The sociology of mystery and secret societies, which is indispensable in the study of esoteric culture, has remained largely undeveloped since Georg Simmel's seminal essay. 32 Meanwhile, mystery has a fundamental sociological significance, as it is one of the forming forces of social structure and social interaction, as Simmel briefly noted. Even the most democratic countries, de jure or de facto, organize many institutions in secret and have agencies that specialize in covert activities; information about the activities of various formal organizations is often not intended for public consumption, but only for qualified members of these organizations, and for some of them it is more accessible, than for others. This situation forces third parties to obtain this information in special ways (private and state espionage aimed at disclosing industrial, military and state secrets), while such activities themselves, in turn, become secret.
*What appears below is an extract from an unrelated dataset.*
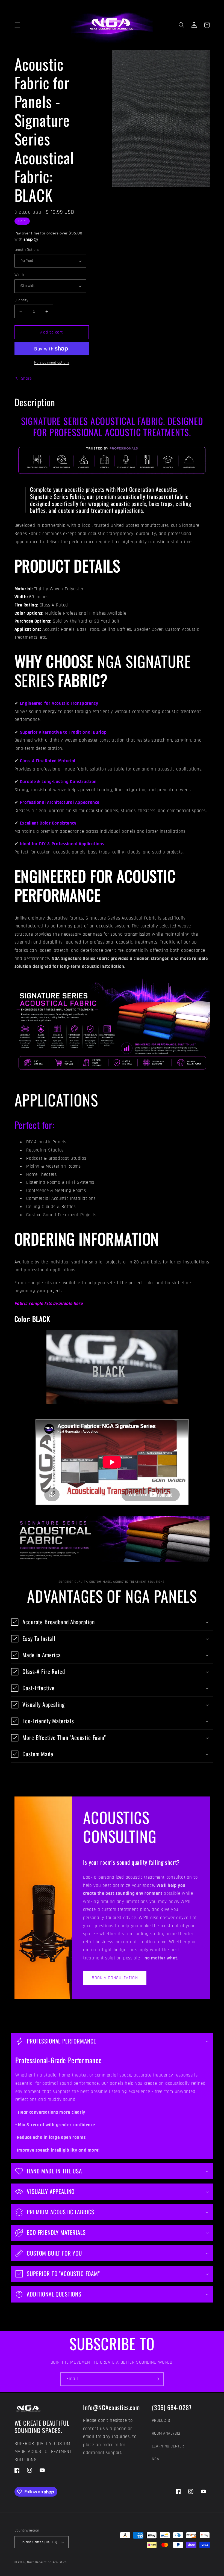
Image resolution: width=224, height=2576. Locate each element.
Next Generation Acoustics (46, 2562)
Of course, not all secret societies belong to esoteric culture, and not all social organizations that have secrets can be called secret societies. However, those secret societies that are social forms of esoteric culture have similar features. They usually have their own initiation rituals and hierarchical structure, with different levels corresponding to different degrees of initiation. At the same time, leadership and authority are derived from the level of esoteric knowledge obtained, at least in theory. The upper echelon includes a very small elite group, which can be called "Magicians", "Grand Masters" or something else, as well as a kind of council responsible for making final decisions regarding the internal and external course of the organization. Similar advice


32. Simmel, G. (1905) "The Sociology of Secrecy and of Secret Societies", American Journal of Sociology 11: 441 - 498.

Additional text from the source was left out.